Exercise prompt: Render the material as a Markdown table with columns Row and Text, starting at the line containing "The width and height of the screenshot is (1200, 672)." and continuing through the line containing "click(400, 79)". Number each line in Row, put the line itself in Text, and leave out blank lines.

Material provided:
================================

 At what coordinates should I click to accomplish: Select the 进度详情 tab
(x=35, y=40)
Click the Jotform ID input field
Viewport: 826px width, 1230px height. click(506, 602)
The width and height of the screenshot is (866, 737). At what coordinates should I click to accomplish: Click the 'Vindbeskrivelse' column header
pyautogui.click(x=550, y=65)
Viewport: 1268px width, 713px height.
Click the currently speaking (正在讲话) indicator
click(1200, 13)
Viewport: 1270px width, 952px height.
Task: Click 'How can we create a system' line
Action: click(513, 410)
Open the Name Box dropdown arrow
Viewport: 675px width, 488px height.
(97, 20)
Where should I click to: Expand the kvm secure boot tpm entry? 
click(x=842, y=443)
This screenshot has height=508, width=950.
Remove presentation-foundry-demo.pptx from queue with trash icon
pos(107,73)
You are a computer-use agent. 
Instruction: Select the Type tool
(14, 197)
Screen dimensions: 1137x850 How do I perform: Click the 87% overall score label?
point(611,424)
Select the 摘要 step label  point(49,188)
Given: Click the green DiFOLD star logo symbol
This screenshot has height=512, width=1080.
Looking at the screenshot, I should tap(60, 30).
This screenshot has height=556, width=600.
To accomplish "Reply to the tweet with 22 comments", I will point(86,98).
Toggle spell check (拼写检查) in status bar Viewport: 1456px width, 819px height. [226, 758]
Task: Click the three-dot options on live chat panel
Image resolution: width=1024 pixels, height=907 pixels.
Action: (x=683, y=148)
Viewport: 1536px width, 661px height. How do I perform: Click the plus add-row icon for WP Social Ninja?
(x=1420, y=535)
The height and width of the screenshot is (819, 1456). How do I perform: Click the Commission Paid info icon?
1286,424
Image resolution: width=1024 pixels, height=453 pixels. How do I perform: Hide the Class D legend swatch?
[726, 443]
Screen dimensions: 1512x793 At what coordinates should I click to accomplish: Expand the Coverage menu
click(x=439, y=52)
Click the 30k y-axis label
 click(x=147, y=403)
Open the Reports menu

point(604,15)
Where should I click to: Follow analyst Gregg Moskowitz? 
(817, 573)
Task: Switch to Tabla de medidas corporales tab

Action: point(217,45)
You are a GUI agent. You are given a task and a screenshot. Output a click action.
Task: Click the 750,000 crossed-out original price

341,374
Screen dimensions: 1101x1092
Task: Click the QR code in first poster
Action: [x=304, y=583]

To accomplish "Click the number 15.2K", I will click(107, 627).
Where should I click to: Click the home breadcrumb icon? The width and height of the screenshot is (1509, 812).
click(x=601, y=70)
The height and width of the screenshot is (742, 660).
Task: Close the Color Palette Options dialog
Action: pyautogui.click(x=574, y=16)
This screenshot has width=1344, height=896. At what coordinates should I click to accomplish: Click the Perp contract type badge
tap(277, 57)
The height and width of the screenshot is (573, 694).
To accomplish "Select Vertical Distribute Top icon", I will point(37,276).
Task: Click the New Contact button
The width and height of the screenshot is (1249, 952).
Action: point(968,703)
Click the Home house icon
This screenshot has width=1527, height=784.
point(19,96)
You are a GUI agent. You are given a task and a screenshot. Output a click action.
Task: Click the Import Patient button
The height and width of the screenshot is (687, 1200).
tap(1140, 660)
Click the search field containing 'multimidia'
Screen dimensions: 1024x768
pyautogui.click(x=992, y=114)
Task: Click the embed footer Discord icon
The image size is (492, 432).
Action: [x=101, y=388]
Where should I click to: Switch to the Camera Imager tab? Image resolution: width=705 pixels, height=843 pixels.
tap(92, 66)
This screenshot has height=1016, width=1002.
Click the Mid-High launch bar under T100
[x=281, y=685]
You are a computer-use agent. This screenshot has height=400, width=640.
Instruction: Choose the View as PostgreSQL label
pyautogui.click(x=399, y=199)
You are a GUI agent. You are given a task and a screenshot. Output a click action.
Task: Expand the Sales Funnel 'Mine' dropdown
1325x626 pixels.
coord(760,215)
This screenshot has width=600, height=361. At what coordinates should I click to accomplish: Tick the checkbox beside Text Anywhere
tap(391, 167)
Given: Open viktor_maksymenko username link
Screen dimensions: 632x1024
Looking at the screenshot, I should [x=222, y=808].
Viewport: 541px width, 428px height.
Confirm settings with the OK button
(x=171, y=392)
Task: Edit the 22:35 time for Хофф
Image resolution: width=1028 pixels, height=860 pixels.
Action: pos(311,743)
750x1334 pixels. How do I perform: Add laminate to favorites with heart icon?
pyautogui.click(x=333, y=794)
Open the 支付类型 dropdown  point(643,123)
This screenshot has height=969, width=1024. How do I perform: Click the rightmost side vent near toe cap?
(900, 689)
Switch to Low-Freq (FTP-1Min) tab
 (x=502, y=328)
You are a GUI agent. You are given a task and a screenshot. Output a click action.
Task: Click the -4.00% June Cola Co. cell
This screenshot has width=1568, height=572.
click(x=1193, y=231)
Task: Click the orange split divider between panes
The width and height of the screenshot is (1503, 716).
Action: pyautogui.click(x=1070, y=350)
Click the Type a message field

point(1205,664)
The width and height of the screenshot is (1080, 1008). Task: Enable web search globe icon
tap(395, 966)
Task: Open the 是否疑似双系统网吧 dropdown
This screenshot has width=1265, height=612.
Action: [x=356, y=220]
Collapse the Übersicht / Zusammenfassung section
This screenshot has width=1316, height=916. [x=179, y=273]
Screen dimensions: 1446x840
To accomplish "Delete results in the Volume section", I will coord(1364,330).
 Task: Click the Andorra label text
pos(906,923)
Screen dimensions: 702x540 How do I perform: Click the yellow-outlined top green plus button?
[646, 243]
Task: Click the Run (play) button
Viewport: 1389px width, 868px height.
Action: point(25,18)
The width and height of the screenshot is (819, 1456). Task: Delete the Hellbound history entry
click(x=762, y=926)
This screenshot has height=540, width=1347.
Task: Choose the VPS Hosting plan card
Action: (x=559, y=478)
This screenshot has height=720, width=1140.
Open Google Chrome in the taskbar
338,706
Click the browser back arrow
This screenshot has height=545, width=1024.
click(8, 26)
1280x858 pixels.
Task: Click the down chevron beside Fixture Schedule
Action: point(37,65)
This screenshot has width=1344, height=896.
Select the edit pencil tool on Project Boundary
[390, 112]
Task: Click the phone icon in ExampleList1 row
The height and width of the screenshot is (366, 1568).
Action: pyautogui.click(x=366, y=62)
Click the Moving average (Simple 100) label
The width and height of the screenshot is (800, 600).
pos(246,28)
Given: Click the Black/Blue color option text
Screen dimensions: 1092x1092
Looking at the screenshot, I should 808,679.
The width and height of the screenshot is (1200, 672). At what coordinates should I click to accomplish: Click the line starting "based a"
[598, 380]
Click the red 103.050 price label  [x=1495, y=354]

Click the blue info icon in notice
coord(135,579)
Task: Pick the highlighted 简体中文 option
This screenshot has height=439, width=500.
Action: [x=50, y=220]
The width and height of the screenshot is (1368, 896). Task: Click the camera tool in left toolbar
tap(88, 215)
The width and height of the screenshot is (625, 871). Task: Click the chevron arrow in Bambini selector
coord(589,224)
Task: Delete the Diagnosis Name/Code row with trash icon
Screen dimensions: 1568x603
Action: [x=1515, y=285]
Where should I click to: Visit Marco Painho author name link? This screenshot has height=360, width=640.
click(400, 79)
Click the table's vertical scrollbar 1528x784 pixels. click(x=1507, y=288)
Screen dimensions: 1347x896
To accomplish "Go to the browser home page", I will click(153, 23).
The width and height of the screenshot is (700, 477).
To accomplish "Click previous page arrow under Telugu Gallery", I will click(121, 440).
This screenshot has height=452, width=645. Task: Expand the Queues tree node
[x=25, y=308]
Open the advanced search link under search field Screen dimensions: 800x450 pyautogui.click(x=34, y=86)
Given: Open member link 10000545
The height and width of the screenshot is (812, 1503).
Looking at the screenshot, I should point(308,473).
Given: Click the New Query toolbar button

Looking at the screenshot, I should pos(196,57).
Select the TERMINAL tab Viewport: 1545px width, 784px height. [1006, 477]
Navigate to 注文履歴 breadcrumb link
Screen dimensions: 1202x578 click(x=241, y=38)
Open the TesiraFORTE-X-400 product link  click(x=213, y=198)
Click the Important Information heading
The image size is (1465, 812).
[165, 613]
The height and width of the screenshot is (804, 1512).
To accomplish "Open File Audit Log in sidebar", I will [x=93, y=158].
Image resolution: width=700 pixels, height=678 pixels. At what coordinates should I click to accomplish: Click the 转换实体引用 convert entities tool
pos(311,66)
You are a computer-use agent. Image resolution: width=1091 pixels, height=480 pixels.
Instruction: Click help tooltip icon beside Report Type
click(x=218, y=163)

================================

The reply:
| Row | Text |
|---|---|
| 1 | The width and height of the screenshot is (1200, 672). At what coordinates should I click to accomplish: Click the line starting "based a" |
| 2 | [598, 380] |
| 3 | Click the red 103.050 price label  [x=1495, y=354] |
| 4 | Click the blue info icon in notice |
| 5 | coord(135,579) |
| 6 | Task: Pick the highlighted 简体中文 option |
| 7 | This screenshot has height=439, width=500. |
| 8 | Action: [x=50, y=220] |
| 9 | The width and height of the screenshot is (1368, 896). Task: Click the camera tool in left toolbar |
| 10 | tap(88, 215) |
| 11 | The width and height of the screenshot is (625, 871). Task: Click the chevron arrow in Bambini selector |
| 12 | coord(589,224) |
| 13 | Task: Delete the Diagnosis Name/Code row with trash icon |
| 14 | Screen dimensions: 1568x603 |
| 15 | Action: [x=1515, y=285] |
| 16 | Where should I click to: Visit Marco Painho author name link? This screenshot has height=360, width=640. |
| 17 | click(400, 79) |